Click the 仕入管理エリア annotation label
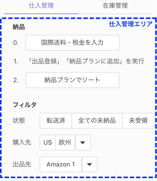(131, 24)
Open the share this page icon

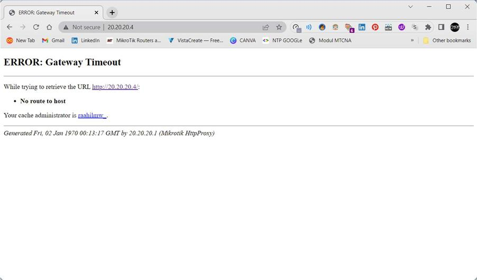tap(265, 27)
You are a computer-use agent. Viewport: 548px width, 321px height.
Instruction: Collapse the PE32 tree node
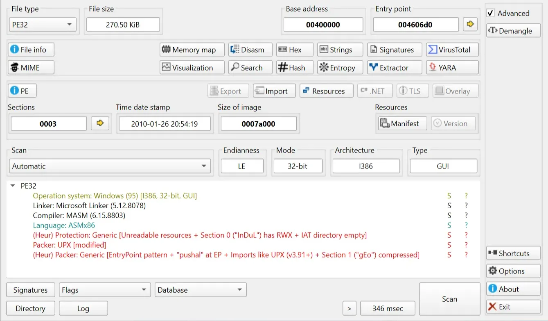point(13,186)
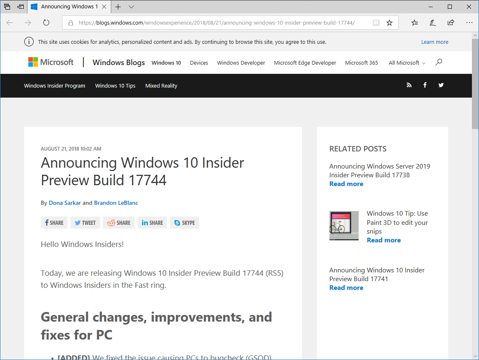This screenshot has height=360, width=479.
Task: Add this page to favorites with star icon
Action: click(389, 23)
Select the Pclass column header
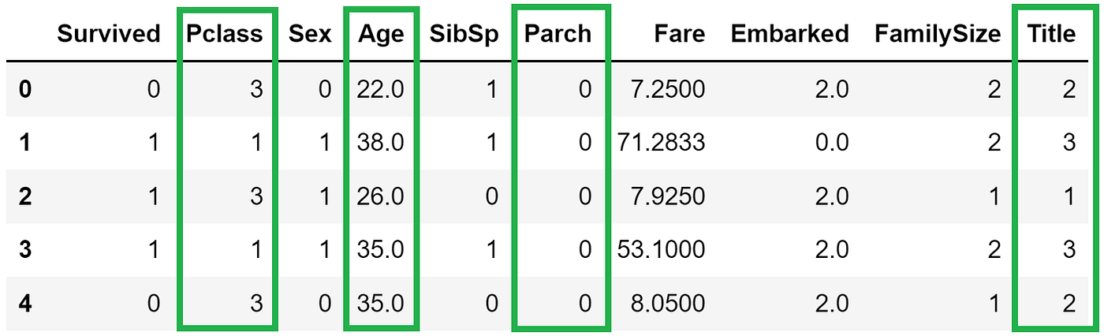1104x336 pixels. coord(226,34)
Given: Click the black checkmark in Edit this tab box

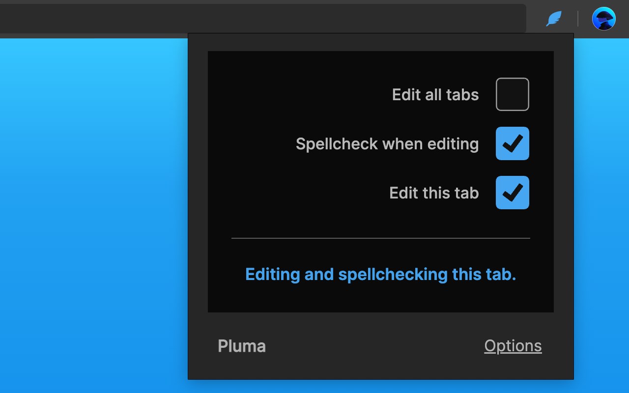Looking at the screenshot, I should 513,193.
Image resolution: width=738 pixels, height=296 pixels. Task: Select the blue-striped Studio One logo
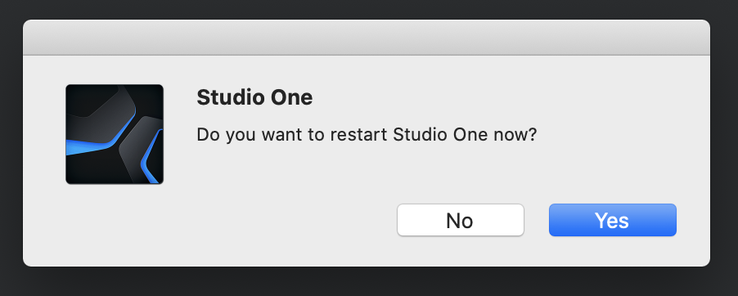click(x=115, y=134)
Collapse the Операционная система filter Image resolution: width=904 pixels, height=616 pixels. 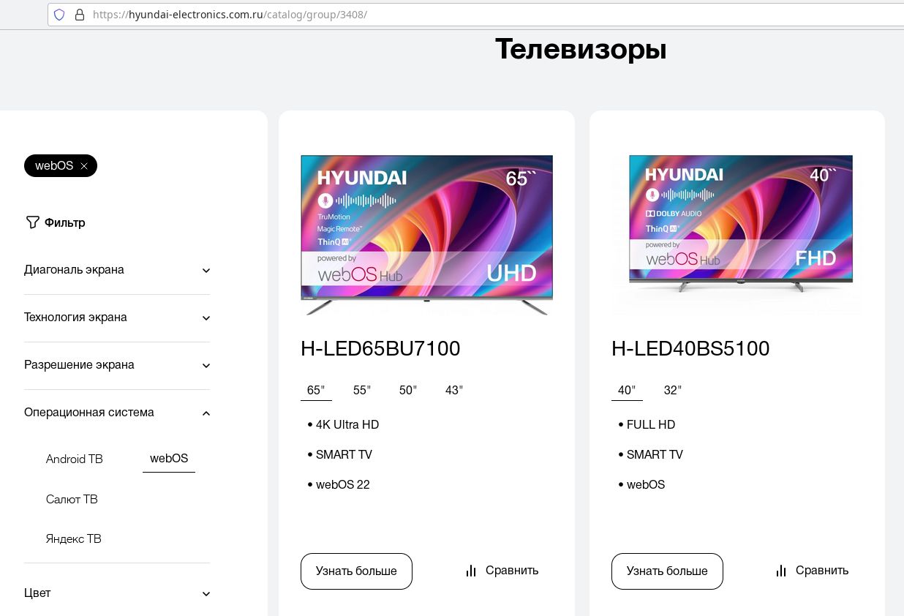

------------------------------------

*Exercise goal*
Find the line holding "You are a computer-use" in the data above. Retype it and every later line exactly, through the end, but not the pictures.

*Result of the exercise*
You are a computer-use agent. Viewport: 548px width, 321px height.
Instruction: Collapse the PE32 tree node
point(13,186)
This screenshot has height=360, width=479.
Task: Add this page to favorites with star icon
Action: click(389, 23)
Select the Pclass column header
1104x336 pixels. coord(226,34)
Given: Click the black checkmark in Edit this tab box

Looking at the screenshot, I should 513,193.
Image resolution: width=738 pixels, height=296 pixels. Task: Select the blue-striped Studio One logo
click(x=115, y=134)
Collapse the Операционная система filter Image resolution: width=904 pixels, height=616 pixels. 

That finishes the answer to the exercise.